The following is a proposition which is important for deriving the distribution of the sample mean for a covariance stationary process.
Proposition:
Let $\{x_{t}\}$ be a mean zero covariance stationary time series with $\sum_{k=0}^{\infty}|\gamma_{x}(k)|<\infty$ ( where $\gamma_{x}(k)$ is the autocovariance function at lag $k$).
Then $\frac{1}{T} \mathbb{V} \left[ \sum_{t=1}^{T} x_{t} \right] = \gamma_{x}(0) + 2 \sum_{k=1}^{\infty}\gamma_{x}(k)$
Proof:
My proof thus far is:
\begin{align*} \frac{1}{T} \mathbb{V} \left[ \sum_{t=1}^{T} x_{t} \right] &= \frac{1}{T}\left[ \sum_{t=1}^{T} \mathbb{V}[x_{t}] + \mathop{\sum^T\sum^T}_{i\neq j} Cov(x_{i}, x_{j}) \right]\\ &= \frac{1}{T}\left[ \sum_{t=1}^{T} \mathbb{V}[x_{t}] + 2 \mathop{\sum^T\sum^T}_{i < j} Cov(x_{i}, x_{j}) \right]\\ &= \frac{1}{T}\left[ T\cdot \gamma_{x}(0) + 2 (T-1) \cdot \gamma_{x}(1) + 2(T-2) \cdot \gamma_{x}(2) + \ldots + 4 \gamma_{x}(T-2) + 2 \gamma_{x}(T-1) \right]\\ &= \frac{1}{T}\left[ T\cdot \gamma_{x}(0) + 2 \sum_{i=1}^{T-1} (T-i) \cdot \gamma_{x}(i) \right]\\ &= \gamma_{x}(0) + 2 \sum_{i=1}^{T-1} \frac{(T-i)}{T} \cdot \gamma_{x}(i) \\ \end{align*} Now all I need to show is: \begin{align*} \lim_{T\to\infty} \gamma_{x}(0) + 2 \sum_{i=1}^{T-1} \frac{(T-i)}{T} \cdot \gamma_{x}(i) = \gamma_{x}(0) + 2 \sum_{i=1}^{\infty} \gamma_{x}(i) \\ \end{align*}
However I am having trouble with this limit and am worried it does not converge.
Context:
This proposition was stated by my professor in a time series class and has been used to prove many other results. However it is possible I have approached the proof in the wrong way. Any input will help.

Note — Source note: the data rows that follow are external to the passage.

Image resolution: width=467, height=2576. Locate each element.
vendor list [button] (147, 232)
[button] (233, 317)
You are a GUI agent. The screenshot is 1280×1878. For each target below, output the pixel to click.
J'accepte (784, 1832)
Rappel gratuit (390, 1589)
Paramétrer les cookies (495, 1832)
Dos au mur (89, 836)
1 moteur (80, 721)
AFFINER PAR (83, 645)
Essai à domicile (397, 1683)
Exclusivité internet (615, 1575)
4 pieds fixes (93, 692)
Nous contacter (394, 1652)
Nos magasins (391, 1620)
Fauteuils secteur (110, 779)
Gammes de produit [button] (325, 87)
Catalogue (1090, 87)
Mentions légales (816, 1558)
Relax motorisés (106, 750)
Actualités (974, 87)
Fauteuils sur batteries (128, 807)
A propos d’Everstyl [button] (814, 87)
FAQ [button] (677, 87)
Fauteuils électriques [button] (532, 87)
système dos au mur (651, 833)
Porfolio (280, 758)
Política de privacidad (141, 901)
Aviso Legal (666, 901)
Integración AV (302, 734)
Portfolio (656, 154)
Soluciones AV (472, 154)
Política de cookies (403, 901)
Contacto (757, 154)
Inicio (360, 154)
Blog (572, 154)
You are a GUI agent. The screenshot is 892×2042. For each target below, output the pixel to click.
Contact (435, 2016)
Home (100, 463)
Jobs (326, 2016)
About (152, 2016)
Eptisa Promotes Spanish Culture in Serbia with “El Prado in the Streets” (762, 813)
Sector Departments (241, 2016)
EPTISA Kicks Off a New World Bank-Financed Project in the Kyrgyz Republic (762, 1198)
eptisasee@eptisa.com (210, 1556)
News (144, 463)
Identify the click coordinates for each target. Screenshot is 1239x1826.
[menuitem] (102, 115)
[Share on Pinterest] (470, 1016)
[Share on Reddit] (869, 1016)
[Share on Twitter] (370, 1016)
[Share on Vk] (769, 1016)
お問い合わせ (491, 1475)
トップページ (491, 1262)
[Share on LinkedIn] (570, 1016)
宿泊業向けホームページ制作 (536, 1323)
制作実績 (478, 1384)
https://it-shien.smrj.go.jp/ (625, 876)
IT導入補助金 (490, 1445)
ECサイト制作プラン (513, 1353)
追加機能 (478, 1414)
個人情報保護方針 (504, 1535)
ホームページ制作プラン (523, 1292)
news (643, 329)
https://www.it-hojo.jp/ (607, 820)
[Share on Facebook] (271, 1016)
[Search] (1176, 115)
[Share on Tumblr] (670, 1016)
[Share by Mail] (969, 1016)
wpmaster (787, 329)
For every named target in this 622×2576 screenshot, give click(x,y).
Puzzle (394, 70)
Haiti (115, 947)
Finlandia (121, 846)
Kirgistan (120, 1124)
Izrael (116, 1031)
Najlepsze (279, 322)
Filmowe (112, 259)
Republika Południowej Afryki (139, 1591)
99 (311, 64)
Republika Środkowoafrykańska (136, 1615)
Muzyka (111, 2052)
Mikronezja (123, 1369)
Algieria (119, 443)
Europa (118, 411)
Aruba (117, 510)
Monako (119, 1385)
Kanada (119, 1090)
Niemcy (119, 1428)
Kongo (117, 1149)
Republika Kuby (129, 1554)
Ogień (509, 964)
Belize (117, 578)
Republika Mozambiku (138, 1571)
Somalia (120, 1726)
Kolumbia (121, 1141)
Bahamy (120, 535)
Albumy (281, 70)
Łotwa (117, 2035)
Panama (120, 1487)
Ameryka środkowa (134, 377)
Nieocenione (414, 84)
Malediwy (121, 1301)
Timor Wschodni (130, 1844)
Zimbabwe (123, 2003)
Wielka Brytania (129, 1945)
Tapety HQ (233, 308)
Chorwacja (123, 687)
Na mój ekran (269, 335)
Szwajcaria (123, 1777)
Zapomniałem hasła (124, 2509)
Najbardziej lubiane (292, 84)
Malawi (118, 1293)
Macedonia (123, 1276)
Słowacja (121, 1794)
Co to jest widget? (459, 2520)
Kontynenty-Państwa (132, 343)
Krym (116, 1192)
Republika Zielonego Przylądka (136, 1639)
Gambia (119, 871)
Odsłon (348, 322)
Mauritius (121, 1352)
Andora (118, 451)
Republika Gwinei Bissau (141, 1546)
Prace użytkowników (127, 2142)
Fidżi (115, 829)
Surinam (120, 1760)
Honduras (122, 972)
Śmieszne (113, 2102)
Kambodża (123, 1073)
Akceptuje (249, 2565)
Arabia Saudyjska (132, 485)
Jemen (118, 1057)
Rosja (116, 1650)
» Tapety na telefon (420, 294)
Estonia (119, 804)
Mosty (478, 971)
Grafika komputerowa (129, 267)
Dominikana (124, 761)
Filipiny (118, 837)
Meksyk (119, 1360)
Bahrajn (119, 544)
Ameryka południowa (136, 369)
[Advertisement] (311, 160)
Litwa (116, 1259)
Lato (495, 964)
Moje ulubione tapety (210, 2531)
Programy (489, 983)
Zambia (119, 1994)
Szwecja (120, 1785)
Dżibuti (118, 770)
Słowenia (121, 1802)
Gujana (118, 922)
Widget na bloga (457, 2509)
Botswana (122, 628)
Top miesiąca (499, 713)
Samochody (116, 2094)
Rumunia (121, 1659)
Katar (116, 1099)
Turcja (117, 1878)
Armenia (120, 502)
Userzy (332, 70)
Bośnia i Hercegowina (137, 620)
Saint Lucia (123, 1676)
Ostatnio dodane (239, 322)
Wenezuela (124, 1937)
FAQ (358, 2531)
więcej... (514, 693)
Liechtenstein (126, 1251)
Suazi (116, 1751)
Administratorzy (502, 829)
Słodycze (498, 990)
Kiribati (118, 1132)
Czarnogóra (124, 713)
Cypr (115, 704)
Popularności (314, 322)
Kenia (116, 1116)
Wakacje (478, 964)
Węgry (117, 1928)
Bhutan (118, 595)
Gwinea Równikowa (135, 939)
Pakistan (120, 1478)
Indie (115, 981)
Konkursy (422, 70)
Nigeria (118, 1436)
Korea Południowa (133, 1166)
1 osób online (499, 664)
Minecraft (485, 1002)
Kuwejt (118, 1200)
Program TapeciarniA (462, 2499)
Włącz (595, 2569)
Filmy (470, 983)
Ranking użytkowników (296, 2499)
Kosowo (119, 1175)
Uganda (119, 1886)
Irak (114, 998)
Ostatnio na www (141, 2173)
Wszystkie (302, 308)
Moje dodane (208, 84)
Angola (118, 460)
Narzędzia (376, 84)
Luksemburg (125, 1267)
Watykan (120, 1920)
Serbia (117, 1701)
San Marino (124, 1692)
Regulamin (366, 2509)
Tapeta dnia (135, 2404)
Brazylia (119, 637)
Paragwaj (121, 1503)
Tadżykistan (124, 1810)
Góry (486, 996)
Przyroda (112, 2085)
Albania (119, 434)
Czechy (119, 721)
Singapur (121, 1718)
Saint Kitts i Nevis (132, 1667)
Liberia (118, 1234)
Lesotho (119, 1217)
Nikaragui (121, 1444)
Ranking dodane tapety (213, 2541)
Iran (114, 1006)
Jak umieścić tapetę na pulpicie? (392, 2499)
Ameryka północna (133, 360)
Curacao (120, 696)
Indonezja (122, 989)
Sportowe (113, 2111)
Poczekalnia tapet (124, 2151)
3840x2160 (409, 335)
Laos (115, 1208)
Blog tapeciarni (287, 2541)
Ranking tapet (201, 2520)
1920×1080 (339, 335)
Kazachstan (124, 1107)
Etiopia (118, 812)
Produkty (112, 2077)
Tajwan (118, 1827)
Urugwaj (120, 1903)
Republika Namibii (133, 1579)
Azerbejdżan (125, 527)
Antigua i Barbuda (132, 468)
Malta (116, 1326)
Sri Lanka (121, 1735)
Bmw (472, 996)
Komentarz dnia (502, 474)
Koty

The upper limit of your sum should be $T-1$ (since the $t=T$ term is zero). We can write
$$\sum_{i=1}^{T-1}\frac{T-i}T\gamma_x(i)=\sum_{i=1}^{T-1}\left(1-\frac iT\right)\gamma_x(i):=a_T. $$ Clearly $a_T$ need not converge as $T\to\infty$. However, $a_T$ converges if and only if $$\sum_{i=-\infty}^\infty \gamma_x(i)<\infty $$ (from my time series notes, a proof of this statement is escaping me at the moment). When that limit exists, your result holds.